Table 3. Comparative Performance Metrics of ML Models with and without SMOTE
Table 4. Confusion Matrix of the best Performing ML Models in various Experiments
Fig. 3.
figure 3

Performance metrics of best models for depression prediction

Fig. 4.
figure 4

Feature importance of LR model for depression prediction

Fig. 5.
figure 5

A sample of feature explainability for a correctly classified patient without depression by logistic regression

Fig. 6.
figure 6

A sample of model explainability for a correctly classified patient with depression by logistic regression

Our results are comparable with the other studies [5, 6, 9, 13] in the literature with respect to depression prediction. Our top performing models have very good sensitivity and specificity rates allowing the mental health professionals to use these models as a screening tool for depression in their clinical practice. Additionally, we highlighted the importance of utilizing LIME as an XAI tool in depression prediction. In [31], authors have validated the use of their XAI-ASD in improving diagnostic performance in predicting presence of depression and reported that explainability allows humans to appropriately understand and trust the emerging AI phenomenon. It has brought the machines closer to humans because of its capability to explain the logic behind the diagnosis. It needs to be emphasized that insufficient explainability and transparency in most existing AI systems seem to be a major reason for unsuccessful implementation and integration of AI tools in the routine clinical practice. Our findings suggest the utility of XAI models to make a diagnosis of depression with acceptable results. The clinical relevance of our experiment is even more highlighted with XAI models that can provide faster and with high reliability to help physicians in the screening of patients for depression. An early accurate diagnosis leading to prompt intervention efforts is very crucial to improve patient’s quality of life, diminished risk for developing chronic diseases, improve productivity and prevention of suicide cases [5, 8, 24, 32]. This research, thus, provided useful insights in the development of an automated models that can assist healthcare workers in the assessment of depressive disorders.

5 Conclusion

Depression is debilitating disease that leaves individuals persistently feeling sad or hopeless for more than two weeks affecting more than 300 million people globally. We applied several machine learning models with model explainability to a publicly available depression dataset. After a series of experiments to assess the effects of the use of feature selection methods and the technique to address dataset imbalance, the best performing model was logistic regression (LR) with a 91% accuracy, 93% sensitivity, 85% specificity, 93% recall, 93% F1-score and 0.78 Matthews correlation coefficient. Feature importance identified the most important attributes necessary to make a depression classification are also in consonance with clinical assessment of depression. LIME method provided tools to visualize the reasoning behind the classification of depression by the machine learning model for better understanding of physicians. Incorporation of XAI tools in clinical practice can further enhance the diagnostic acumen of health professionals. The primary limitation of our research is the use of small datasets due unavailability of large and open-source depression datasets.

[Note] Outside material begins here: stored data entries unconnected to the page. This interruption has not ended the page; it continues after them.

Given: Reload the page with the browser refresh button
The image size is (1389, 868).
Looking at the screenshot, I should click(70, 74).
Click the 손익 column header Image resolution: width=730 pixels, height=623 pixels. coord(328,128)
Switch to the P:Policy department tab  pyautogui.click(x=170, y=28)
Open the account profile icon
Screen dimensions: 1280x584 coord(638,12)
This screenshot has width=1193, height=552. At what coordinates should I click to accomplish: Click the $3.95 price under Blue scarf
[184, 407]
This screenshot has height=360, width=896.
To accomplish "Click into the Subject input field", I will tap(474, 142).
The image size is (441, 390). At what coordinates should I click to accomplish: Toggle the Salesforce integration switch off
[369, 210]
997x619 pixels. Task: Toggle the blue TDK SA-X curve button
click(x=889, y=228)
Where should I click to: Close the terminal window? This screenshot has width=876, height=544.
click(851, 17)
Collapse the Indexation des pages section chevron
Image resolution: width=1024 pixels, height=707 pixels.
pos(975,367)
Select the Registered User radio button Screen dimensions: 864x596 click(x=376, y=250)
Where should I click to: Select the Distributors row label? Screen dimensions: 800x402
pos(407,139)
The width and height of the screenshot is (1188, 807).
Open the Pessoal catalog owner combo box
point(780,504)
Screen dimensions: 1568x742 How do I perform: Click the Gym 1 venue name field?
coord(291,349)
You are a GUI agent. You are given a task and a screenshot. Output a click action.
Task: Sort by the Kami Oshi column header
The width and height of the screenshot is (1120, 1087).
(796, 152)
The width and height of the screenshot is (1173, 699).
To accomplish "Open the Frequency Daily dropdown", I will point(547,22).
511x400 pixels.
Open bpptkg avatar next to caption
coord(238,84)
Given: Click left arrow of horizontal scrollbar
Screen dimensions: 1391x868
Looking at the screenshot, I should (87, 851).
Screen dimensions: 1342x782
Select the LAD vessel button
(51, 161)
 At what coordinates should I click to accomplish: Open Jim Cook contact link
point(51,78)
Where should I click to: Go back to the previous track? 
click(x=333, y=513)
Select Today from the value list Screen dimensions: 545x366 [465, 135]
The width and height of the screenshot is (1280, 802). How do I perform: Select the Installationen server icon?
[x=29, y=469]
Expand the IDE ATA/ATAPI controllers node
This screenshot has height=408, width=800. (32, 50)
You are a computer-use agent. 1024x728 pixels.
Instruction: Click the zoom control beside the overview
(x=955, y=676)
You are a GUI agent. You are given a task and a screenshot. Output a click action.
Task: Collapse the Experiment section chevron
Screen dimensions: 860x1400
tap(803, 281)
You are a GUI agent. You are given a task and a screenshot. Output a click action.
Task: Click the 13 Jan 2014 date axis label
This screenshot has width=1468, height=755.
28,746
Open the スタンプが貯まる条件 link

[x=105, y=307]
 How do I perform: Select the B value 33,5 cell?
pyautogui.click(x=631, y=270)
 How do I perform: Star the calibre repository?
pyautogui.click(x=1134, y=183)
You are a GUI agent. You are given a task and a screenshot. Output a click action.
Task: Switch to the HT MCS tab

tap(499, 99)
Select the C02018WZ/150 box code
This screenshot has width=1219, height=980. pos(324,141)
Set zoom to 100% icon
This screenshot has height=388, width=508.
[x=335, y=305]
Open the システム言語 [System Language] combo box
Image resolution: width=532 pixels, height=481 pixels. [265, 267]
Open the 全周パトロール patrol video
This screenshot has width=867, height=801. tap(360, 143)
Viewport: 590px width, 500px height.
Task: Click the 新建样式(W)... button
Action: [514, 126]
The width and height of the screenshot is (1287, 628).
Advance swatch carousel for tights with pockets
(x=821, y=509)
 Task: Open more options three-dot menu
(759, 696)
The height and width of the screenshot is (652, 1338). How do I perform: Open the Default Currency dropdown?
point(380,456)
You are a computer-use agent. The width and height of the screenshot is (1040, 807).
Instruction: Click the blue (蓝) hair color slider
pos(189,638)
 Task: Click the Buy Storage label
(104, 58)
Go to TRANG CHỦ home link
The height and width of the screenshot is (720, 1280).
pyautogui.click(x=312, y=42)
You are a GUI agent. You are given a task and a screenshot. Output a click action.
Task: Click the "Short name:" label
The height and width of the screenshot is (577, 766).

Future enhancement of this study should focus on inclusion of other tools for feature importance as well as techniques in XAI such as SHAP for better understanding of the models by healthcare providers. Moreover, mixed type of datasets combining symptoms with neuroimaging features seen in functional magnetic resonance imaging can also be explored to generate more superior diagnostic accuracy. Our findings are promising and have generated useful insights in the development of automated models that are faster and with high reliability which can be of use to physicians in predicting depression. Nonetheless, early intervention efforts and treatment for depression ensure the best quality of care for our patients.